De vez em quando, nomeadamente em momentos de crise, surgem candidatos a "D. Sebastião". Os mais conspícuos, agora, são o dr. Costa, o eng. Sócrates e o dr. Rio. Apesar de neófito, depois de passagens por corporações e em televisões à conta da bola, o eng. Moreira, do Porto, decerto não desdenharia "aparecer" num dia de nevoeiro. Até porque não pára de aparecer. Costa e Sócrates, apesar de pertencerem à mesma "família" política, mas por serem do mesmo "ramo" dela, tendem a anular-se mutuamente. A vantagem pertence a Costa já que Sócrates não aguentou esperar.
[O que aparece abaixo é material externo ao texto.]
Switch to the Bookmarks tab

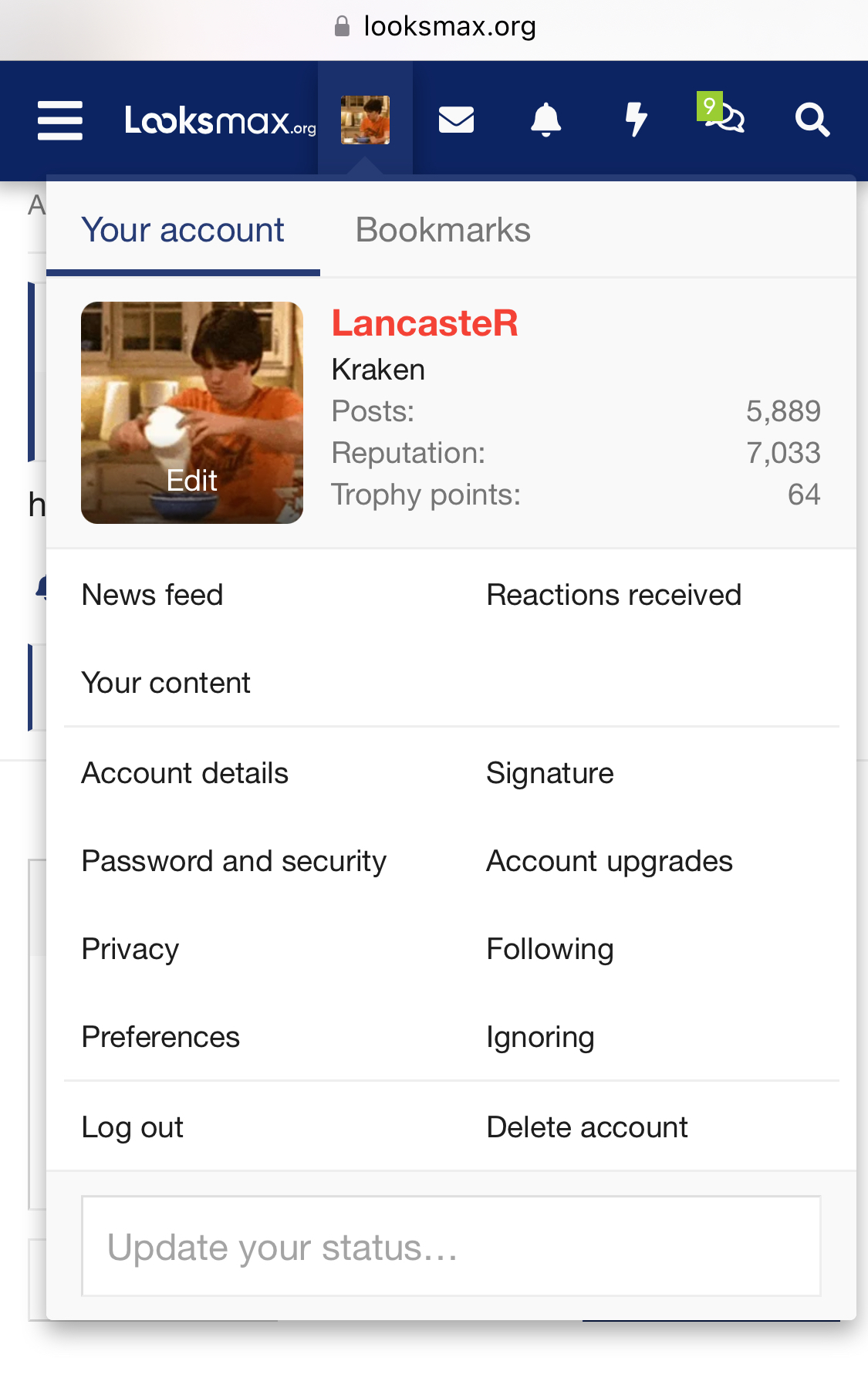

E nem ele, nem sobretudo o país, fizeram ainda o "luto". Quanto a Rio, com o PSD politicamente desvitalizado e cada vez menos social-democratizado, tenderá a fazer de Santana Lopes, em sofisticado, andando por aí, sozinho ou por interpostas pessoas. Todos têm em comum anos e anos disto. Na terceira posse como presidente da CML, Costa falou como se tivesse acabado de chegar de Alcácer Quibir. Sócrates, a pretexto de um livro, concedeu mais entrevistas numa semana do que em seis anos de mando absoluto. E Rio, porque saiu e porque despreza religiosamente o trôpego "passismo", paira. Talvez nos fizesse mais falta um Prior do Crato.
2 comentários:
Pois é, o sebastianismo resulta num povo que gostando pouco de pensar, arriscar prefere seguir um líder que resolva por ele. Como diria Salazar que o conhecia e manipulou magistralmente, "se soubesses quanto custa mandar preferias obedecer " ...
Quanto ao Prior do Crato, se calhar até já temos, mas poucos terão percebido.
Prior do Crato ? Sabe-se como acabou.Filipe II de Espanha.
Peça de teatro do Sena,é o que subsiste.